---- Exercise input

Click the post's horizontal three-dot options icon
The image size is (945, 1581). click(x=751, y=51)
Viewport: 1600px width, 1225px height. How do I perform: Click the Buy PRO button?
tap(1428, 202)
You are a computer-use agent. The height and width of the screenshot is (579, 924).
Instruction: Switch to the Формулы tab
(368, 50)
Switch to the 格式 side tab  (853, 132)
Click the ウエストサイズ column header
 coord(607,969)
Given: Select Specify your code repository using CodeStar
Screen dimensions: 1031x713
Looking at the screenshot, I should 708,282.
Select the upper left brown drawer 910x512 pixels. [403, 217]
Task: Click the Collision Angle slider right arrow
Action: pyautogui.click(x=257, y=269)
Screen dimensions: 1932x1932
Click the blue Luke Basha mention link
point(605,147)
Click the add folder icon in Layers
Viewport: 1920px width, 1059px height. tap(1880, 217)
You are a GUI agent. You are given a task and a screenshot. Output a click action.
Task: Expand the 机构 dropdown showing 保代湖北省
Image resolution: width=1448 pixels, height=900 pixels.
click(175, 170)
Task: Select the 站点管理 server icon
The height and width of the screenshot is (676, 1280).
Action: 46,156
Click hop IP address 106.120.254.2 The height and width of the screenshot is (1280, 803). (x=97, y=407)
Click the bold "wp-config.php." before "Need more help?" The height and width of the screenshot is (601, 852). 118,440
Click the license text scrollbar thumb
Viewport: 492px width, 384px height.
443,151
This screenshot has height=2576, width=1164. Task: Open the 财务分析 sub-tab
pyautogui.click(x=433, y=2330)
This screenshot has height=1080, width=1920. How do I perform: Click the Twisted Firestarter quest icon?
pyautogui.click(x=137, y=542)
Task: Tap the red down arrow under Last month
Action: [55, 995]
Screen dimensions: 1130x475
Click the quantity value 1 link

--------

What this task involves: In the entries above, find the line holding "Select the upper" and the line holding "Click hop IP", then retype exactly those two lines and every line between them, and nothing else.

Response below:
Select the upper left brown drawer 910x512 pixels. [403, 217]
Task: Click the Collision Angle slider right arrow
Action: pyautogui.click(x=257, y=269)
Screen dimensions: 1932x1932
Click the blue Luke Basha mention link
point(605,147)
Click the add folder icon in Layers
Viewport: 1920px width, 1059px height. tap(1880, 217)
You are a GUI agent. You are given a task and a screenshot. Output a click action.
Task: Expand the 机构 dropdown showing 保代湖北省
Image resolution: width=1448 pixels, height=900 pixels.
click(175, 170)
Task: Select the 站点管理 server icon
The height and width of the screenshot is (676, 1280).
Action: 46,156
Click hop IP address 106.120.254.2 The height and width of the screenshot is (1280, 803). (x=97, y=407)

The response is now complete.